Lunchtime Recital & afternoon Masterclass

18 September 2012

It was serendipitous to discover that a couple of days later the Leporello String Quartet was going to perform at RAM the Schumann quartet which they had studied with Paul Watkins.

And even more so to find on arrival that half an hour afterwards, soprano Dame Ann Murray was to give a vocal masterclass [do enjoy her on YouTube !].

The quartet played late Haydn and Schumann's No 1 very well for a capacity lunch-time audience of about a hundred, most of whom remained for the singing. The quartet was pleased to learn afterwards that Musical Pointers had covered both events.

The vocal class was the most rewarding I can remember having attended, all the better because during the morning Ann Murray had worked individually with each of the experienced student singers she was coaching. This enabled her to continue with greater concentration in the half-hour rota; she warned us that she would not attend to the audience and might turn her back on us; "each of the singers could get a job tomorrow" she told us before starting.

Ann Murray's method was astonishingly effective, working at high speed and with total focused intensity on short representative passages of recits, arias and songs.

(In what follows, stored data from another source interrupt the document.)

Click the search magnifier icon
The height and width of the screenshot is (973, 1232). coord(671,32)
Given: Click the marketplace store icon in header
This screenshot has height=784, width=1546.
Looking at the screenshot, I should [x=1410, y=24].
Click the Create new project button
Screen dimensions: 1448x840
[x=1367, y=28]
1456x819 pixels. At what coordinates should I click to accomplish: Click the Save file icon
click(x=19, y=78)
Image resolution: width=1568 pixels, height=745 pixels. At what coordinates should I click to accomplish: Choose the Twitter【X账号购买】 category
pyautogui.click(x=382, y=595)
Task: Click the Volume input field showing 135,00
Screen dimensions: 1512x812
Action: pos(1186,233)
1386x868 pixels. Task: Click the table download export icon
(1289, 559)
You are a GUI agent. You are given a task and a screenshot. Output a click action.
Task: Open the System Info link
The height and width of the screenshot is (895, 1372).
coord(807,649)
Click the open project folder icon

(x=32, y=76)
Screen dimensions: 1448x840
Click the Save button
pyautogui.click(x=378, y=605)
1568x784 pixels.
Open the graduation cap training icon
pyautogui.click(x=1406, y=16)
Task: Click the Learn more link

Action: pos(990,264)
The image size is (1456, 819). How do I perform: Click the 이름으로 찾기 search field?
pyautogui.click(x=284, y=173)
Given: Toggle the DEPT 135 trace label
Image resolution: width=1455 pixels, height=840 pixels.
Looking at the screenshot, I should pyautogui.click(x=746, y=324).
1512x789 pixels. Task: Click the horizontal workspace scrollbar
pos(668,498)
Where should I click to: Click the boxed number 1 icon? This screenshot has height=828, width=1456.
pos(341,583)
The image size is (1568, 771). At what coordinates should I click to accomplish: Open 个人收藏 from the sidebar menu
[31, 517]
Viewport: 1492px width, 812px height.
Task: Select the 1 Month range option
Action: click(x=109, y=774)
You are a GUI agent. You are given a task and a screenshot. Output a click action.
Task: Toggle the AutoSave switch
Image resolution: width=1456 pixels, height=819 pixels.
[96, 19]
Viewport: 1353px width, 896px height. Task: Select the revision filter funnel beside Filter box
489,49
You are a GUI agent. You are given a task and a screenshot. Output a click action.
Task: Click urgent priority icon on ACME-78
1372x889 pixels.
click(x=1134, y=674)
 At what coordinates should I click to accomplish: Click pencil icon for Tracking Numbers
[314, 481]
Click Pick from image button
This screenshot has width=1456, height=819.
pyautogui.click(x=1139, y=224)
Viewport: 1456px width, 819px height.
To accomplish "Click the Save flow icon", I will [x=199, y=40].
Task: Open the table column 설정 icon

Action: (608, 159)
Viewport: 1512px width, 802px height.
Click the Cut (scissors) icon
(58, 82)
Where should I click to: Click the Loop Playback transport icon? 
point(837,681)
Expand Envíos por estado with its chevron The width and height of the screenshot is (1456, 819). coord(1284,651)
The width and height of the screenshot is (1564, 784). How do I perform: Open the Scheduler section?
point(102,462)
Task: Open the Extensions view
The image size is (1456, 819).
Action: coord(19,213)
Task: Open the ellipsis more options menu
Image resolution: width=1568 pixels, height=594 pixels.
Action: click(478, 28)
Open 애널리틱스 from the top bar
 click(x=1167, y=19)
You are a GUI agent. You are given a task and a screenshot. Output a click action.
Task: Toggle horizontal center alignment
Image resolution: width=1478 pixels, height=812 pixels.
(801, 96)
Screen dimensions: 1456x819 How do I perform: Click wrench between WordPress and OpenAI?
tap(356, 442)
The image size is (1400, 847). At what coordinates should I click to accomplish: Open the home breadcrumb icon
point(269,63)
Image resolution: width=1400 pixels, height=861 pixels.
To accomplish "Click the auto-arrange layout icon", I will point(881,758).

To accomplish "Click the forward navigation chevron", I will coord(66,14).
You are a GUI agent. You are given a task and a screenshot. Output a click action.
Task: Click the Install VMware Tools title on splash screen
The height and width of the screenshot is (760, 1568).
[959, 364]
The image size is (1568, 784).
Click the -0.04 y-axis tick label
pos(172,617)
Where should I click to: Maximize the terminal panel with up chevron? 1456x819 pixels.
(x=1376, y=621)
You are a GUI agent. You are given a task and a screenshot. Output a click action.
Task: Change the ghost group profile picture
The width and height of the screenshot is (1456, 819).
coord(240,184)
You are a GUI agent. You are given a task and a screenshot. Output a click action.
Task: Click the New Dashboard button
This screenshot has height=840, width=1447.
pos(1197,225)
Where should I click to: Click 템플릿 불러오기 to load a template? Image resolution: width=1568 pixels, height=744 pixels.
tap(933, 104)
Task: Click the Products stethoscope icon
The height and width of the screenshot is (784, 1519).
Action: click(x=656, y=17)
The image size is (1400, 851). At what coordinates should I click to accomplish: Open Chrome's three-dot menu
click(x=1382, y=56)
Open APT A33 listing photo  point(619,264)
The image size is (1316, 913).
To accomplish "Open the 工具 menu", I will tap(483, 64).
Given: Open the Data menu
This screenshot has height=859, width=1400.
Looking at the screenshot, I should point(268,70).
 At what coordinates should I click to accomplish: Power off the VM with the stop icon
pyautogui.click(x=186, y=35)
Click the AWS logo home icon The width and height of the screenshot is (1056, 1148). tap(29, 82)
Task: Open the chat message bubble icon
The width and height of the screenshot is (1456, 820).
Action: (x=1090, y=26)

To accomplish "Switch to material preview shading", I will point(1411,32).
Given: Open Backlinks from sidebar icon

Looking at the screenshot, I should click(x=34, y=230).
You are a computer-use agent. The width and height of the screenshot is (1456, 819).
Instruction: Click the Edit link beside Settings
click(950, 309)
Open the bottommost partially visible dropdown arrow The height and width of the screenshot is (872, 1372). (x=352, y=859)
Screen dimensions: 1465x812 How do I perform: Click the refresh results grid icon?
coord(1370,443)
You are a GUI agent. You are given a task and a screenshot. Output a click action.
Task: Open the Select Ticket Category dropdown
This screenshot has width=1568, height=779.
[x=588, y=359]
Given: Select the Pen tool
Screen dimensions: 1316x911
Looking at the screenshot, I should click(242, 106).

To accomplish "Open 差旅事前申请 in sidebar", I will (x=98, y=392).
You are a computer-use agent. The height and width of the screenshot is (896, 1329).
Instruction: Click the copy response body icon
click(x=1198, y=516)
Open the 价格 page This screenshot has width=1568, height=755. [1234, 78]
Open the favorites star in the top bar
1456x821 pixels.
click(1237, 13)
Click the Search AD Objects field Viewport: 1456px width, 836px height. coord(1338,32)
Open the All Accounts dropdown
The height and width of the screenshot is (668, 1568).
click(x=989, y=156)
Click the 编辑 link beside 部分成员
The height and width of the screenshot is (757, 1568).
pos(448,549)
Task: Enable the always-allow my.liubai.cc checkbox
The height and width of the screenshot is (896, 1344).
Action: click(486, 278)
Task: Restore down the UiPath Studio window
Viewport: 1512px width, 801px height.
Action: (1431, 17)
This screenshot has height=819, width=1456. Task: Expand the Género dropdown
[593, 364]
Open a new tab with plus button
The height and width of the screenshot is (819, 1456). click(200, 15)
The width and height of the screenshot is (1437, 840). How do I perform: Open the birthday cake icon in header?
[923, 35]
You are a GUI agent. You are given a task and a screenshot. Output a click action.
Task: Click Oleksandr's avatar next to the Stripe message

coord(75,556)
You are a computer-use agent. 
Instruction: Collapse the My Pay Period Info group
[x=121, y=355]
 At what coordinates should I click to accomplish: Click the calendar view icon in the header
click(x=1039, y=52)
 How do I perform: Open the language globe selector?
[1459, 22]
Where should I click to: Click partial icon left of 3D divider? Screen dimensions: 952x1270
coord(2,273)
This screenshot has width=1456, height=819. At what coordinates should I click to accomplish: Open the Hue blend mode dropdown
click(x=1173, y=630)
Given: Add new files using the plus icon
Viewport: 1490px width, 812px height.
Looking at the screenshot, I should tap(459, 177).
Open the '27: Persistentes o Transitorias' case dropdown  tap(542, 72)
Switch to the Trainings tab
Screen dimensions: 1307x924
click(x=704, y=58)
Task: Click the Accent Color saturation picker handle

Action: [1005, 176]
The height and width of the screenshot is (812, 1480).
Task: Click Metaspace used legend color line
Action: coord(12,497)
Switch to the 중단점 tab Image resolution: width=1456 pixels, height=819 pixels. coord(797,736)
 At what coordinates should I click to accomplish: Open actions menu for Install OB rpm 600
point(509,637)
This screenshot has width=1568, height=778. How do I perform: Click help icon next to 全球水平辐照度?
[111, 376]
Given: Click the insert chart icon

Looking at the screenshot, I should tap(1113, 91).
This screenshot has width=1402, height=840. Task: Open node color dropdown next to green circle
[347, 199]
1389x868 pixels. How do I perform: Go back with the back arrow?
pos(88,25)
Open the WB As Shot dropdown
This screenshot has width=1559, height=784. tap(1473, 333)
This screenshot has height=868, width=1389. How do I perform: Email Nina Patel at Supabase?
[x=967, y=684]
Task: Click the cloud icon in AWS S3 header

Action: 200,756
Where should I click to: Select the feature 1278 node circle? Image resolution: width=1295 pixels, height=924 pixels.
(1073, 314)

Ann Harvey improved her assumption of Mozart's Cherubino, and Céline Forrest perfected a stunning account of Non mir di from Don Giovanni, and she floated some phrases of Strauss's Morgen to ravishing effect.

After Sarah-Jane Lewis' initial nervousness, Ann Murray helped her towards a beautiful rendition of Duparc (I was unable to stay to the end of the class). Ann Harvey and counter-tenor Simon Ponsford were helped to make Handel items far more dramatic than they'd conceived them (Simon Ponsford is a future star to watch!).

The only regret was that these lessons were not being recorded for the students to revise their wisdoms, that photography is banned and, indeed, that the whole event was not videoed; it was of such a high calibre that, after editing, would have made one of the very best contributions in The Masterclass Media Foundation collection, to which Stephen Hough has contributed at RAM.